Asha can summon her pet Pepelogoo to reach areas that she cannot on her own. By holding onto him, she can slow the descent of her jump (via his flying ability) or even perform a double-jump. Pepelogoo can also protect Asha from falling rocks, be used as a platform over lava geysers, and blow out fires that obstruct Asha's progress.

Equipment upgrades are purchased in the hub town. Armor increases Asha's pink life heart meter. Shields increase her defense and give her stat resistances to certain elements, such as fire or ice. Swords increase Asha's attack stats with critical effects depending on the sword.

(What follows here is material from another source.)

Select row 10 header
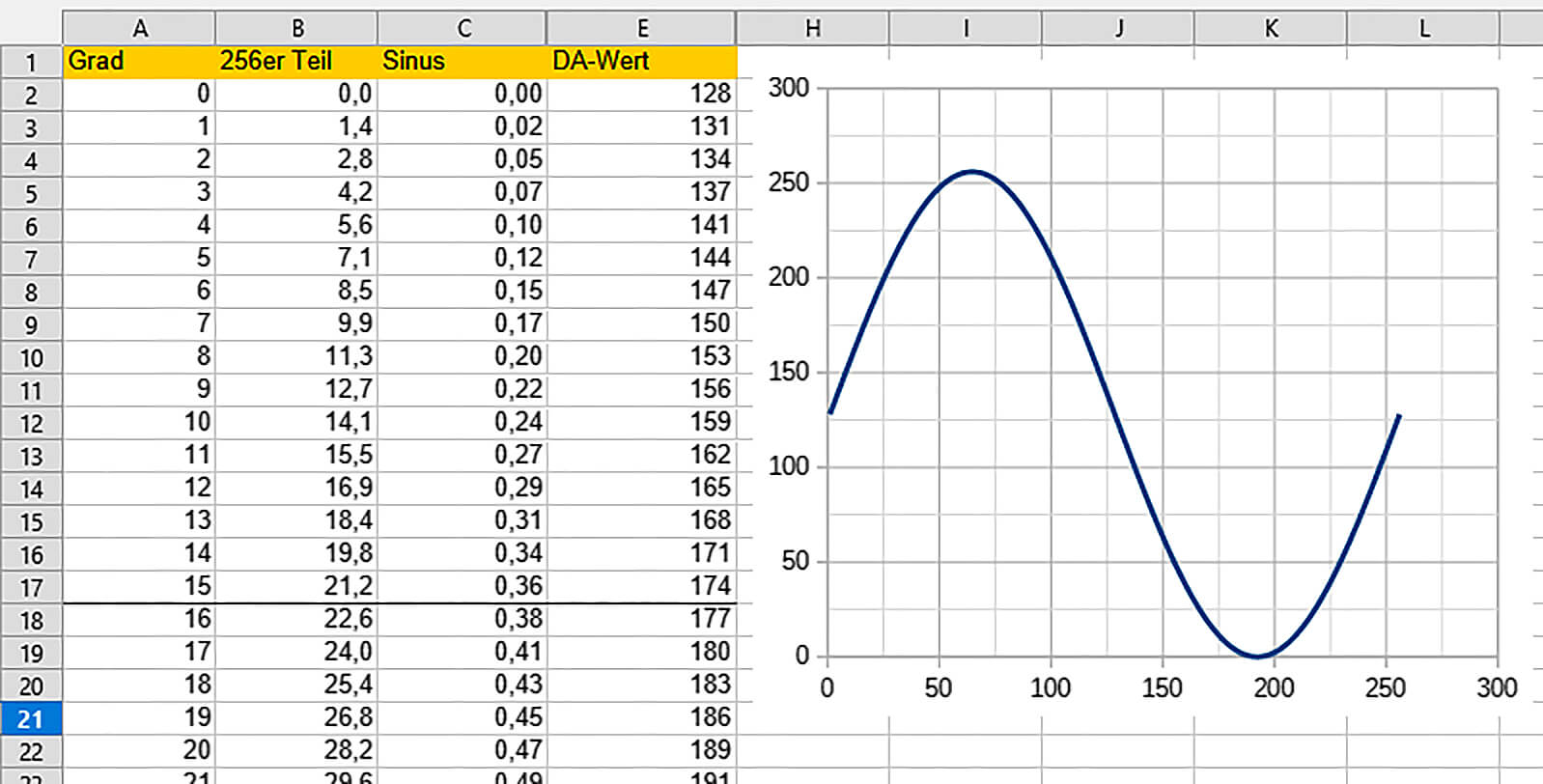The image size is (1543, 784). (x=31, y=358)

Some items cannot be purchased and must be found in the temples and caverns that Asha must explore. Healing medicine will restore Asha's health or bring her back to life if she has Pepelogoo. Gold bars can be traded with the rich lady in town for in-game currency. And finally, there are 150 life drops hidden throughout the game. Collecting ten will add a blue life heart to the life meter.

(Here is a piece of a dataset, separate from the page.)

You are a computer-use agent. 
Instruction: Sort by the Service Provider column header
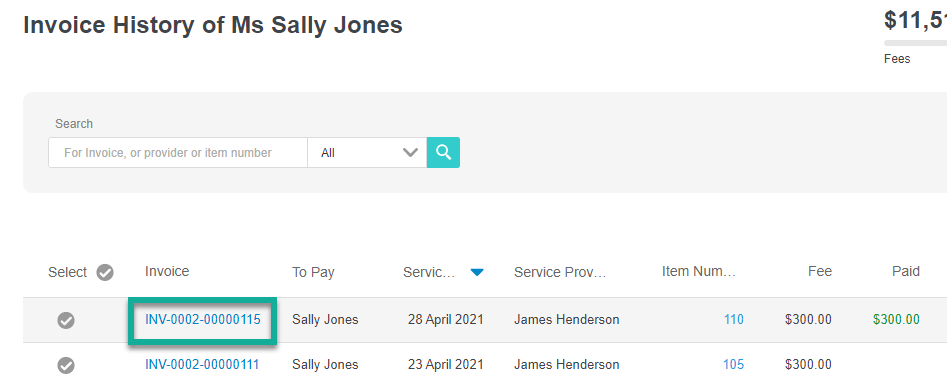pos(560,272)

Items can be permanently missed. Once an area's boss is defeated, that area is inaccessible for the rest of the game.

==Plot==
The story involves a young girl named Asha, who, upon hearing spirits whisper on the wind pleading for help, embarks on a journey to find and help them. Along the way she becomes the master of a genie and adopts a small monster known as Pepelogoo.

===Characters===
- Asha - a young, green-haired girl dressed in Arabian-influenced nomadic gear. Sensitive to the presence of spirits, Asha is able to hear the pleas of the Elemental Spirits coming from Monster World, and ultimately journeys to become a warrior and free them.
- Pepelogoo - belongs to a race of small, spherical monsters who flap their ears to fly. While most Pepelogoos in Monster World are yellow, Asha's is blue. He is seen as more than just a curiosity to several people in Monster World; as in ancient days, the blue ones had been all but wiped out by people fearful of their magical abilities.
- Purapril XIII - descendant of Purapril from the previous Monster World games, and ruler of the kingdom. In the remake, her name is spelled as "Praprill" and provides a greater role by acting as the narrator to the game's prologue, as well as giving her boss form a new darker color scheme.
- The Sage of Save - an elderly man who travels across Monster World, popping up in unexpected places, and recording people's memories. Gameplay-wise, by talking to him, the player can save their progress so far. In the remake, as the player can save on the fly, he offers gameplay advice on the loading screens and in the in-game pause menu.
- The Lamp Spirit - a sarcastic spirit being who resides in an old oil lamp. He becomes Asha's companion and servant on her quest, which he treats as just another mundane activity he will do before he is (as with several classic genie stories) lost for another one thousand years. He is the one who transports Asha to and from Monster World.
- Elemental Spirits - the four Companions from the previous game:
  - Rotto - a young fire-breathing dragon, grandson to the Elder Dragon, who provided much-needed assistance in-and-around Begonia, the Dragon Village.
  - Shabo - a Grim Reaper-esque wraith who offered aid in the frozen wasteland of Childam, the Darkworld Village.
  - Hotta - a Dwarf, whose presence is located in the swampy area of Lilypad, the Dwarf Village.
  - Priscilla - a Fairy Sprite originally hailing from Alsedo, the Fairy Village. She previously appears in Wonder Boy in Monster World but has no major role.

==Legacy==
Monster World IV was included as one of the 42 games on the Sega Genesis Mini. In August 2020, a full 3D remake of Monster World IV, titled Wonder Boy: Asha in Monster World, was announced. The game, which features 3D graphics, gameplay enhancements, new modes, and voice acting, was developed by Artdink for PlayStation 4, Nintendo Switch, and PC via Steam. It was released in May 2021 for Switch and PlayStation 4, and in June 2021 for PC, published by ININ Games in the West and G Choice in Japan. In July 2025, Bliss Brain also released the game worldwide for PlayStation 5, Xbox Series X/S and PC via Microsoft Store.